_REQUIREMENT_.
Give the number of lines below that contain the string "will", and no other text.
- - -
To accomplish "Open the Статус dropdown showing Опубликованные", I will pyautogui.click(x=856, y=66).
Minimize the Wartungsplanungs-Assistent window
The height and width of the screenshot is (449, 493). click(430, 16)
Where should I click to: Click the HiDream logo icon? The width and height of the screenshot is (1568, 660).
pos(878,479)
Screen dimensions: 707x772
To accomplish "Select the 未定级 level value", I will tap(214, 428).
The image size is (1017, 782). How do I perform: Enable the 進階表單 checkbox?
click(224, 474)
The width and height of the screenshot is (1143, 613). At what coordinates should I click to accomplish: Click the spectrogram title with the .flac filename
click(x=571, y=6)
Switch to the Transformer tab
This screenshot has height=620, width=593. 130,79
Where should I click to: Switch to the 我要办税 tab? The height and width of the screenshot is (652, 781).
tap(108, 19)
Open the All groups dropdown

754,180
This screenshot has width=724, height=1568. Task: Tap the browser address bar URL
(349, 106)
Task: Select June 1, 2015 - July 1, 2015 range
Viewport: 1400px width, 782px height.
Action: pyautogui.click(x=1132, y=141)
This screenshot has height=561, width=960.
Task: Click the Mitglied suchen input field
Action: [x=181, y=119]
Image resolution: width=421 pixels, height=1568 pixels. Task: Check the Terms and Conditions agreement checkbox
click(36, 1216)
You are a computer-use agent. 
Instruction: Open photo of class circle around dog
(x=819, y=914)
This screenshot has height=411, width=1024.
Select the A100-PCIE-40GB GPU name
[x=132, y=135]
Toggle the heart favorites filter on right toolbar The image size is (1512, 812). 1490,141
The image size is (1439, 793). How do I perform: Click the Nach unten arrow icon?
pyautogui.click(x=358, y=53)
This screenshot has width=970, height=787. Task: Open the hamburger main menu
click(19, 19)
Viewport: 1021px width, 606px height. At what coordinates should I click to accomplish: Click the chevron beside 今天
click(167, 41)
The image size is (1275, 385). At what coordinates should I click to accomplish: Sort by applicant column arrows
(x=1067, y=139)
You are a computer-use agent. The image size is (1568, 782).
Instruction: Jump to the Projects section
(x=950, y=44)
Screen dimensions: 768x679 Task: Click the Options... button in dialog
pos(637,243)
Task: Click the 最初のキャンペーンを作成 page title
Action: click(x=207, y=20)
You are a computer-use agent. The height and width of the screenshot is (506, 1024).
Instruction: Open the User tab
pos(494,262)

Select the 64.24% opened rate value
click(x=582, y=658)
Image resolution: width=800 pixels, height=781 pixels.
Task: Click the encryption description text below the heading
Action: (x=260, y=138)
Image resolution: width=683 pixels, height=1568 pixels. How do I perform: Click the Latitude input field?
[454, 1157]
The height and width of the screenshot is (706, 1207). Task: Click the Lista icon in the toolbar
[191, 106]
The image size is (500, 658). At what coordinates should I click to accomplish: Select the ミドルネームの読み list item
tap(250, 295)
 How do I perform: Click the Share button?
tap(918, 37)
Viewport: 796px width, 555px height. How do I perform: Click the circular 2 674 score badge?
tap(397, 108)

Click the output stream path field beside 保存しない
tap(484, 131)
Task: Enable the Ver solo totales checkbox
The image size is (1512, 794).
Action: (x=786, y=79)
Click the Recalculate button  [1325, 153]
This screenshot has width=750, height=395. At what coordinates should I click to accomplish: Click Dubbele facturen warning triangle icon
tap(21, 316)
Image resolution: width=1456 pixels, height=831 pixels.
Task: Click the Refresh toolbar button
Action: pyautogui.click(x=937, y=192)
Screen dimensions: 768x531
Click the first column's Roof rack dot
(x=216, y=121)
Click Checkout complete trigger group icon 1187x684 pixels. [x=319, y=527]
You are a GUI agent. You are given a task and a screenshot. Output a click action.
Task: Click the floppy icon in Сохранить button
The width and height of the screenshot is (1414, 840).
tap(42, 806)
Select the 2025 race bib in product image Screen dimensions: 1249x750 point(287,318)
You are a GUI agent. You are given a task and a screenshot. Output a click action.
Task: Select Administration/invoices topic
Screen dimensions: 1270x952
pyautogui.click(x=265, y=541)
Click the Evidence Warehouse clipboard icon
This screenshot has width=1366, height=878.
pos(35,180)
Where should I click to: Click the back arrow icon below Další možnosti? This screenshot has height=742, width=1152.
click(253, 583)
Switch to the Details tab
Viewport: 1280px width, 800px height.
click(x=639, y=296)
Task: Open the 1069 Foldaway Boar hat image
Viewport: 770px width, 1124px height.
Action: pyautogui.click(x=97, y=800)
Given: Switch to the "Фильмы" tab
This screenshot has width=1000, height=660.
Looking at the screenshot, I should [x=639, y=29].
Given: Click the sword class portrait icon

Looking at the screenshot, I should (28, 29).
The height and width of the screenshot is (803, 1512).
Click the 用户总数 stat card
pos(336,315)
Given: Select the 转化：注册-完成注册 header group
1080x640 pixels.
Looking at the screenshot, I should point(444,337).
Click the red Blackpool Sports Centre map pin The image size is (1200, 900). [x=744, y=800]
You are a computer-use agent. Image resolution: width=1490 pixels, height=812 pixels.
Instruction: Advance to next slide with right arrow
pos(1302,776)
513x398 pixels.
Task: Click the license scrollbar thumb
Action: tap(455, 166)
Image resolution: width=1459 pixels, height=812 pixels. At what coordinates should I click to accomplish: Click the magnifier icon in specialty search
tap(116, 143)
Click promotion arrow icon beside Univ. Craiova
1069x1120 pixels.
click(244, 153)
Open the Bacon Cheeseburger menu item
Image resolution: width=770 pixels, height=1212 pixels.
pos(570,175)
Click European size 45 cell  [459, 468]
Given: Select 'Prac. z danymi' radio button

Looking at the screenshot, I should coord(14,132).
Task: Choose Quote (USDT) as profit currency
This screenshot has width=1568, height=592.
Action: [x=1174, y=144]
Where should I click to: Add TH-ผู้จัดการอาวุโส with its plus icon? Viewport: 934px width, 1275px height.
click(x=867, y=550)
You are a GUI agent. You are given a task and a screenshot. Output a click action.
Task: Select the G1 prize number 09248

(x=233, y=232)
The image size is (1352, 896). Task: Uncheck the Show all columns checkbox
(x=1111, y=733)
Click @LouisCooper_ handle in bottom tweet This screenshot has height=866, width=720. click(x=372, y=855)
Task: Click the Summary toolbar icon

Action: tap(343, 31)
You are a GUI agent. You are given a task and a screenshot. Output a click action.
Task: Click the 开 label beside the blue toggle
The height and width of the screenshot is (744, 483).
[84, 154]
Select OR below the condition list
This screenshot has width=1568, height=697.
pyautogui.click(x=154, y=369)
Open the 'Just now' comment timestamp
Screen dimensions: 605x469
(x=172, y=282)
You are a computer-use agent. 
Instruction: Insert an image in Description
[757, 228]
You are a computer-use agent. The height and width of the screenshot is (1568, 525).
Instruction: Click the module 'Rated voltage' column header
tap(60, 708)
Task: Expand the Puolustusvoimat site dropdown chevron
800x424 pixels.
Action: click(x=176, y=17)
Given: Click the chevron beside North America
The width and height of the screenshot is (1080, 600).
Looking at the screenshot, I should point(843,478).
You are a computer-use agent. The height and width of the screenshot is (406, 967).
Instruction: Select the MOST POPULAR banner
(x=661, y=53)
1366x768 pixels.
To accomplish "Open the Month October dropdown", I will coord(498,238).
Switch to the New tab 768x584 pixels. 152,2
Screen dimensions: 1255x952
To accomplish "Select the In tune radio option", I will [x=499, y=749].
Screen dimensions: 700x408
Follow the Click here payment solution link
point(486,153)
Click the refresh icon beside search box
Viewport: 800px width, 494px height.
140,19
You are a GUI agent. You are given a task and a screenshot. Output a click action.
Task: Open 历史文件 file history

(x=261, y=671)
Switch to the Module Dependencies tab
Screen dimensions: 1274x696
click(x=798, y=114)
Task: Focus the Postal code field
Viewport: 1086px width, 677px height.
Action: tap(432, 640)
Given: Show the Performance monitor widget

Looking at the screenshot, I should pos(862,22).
- - -
_WRITTEN RESPONSE_.
4